### WHAT THE EXERCISE ASKS:
Match the word "Expand". Return each line of the data below where it appears.

Saved data entries

::::::

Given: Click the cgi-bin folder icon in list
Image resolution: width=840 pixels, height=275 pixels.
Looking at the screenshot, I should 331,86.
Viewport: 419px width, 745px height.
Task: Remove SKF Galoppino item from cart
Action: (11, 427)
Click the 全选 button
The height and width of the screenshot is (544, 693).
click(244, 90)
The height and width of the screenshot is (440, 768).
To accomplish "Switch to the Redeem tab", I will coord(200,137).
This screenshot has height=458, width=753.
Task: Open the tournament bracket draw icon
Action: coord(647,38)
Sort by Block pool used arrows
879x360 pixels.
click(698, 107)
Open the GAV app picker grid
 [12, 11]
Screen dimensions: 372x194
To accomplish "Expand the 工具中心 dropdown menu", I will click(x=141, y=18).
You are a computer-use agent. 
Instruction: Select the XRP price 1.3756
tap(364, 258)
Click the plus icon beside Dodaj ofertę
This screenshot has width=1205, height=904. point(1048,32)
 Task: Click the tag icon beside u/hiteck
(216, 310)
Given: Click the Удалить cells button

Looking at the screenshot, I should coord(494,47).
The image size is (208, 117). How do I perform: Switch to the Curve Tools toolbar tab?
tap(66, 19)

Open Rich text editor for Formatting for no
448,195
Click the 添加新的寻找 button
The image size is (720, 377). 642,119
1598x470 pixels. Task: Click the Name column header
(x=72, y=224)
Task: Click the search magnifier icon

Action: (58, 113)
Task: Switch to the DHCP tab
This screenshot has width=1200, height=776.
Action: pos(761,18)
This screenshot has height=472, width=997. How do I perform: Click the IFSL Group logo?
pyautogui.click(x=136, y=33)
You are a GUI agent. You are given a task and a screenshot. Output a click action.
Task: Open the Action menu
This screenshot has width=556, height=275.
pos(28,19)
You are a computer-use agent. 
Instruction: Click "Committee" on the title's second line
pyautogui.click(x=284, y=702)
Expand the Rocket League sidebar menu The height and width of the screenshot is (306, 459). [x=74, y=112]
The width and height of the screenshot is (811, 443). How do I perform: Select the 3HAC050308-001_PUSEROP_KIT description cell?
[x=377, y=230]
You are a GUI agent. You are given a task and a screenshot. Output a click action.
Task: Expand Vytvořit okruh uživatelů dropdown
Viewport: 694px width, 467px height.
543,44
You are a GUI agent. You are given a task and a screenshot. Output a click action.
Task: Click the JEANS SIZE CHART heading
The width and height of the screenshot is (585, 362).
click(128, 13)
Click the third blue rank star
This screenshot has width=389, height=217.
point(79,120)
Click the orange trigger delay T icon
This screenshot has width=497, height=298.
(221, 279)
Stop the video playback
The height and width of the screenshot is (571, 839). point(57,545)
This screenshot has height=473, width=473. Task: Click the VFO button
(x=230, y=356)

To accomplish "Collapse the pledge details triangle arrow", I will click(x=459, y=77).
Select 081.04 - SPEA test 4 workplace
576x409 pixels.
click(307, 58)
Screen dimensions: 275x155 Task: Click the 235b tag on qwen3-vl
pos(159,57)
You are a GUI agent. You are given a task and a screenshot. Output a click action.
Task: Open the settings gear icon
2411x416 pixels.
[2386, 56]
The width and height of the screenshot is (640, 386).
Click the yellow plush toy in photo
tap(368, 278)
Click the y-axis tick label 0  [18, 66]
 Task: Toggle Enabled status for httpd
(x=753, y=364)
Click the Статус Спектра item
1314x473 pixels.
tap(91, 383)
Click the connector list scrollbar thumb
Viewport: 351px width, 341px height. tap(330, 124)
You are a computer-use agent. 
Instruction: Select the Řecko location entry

::::::

### RESPONSE AREA:
To accomplish "Expand the 工具中心 dropdown menu", I will click(x=141, y=18).
Expand the Rocket League sidebar menu The height and width of the screenshot is (306, 459). [x=74, y=112]
Task: Expand Vytvořit okruh uživatelů dropdown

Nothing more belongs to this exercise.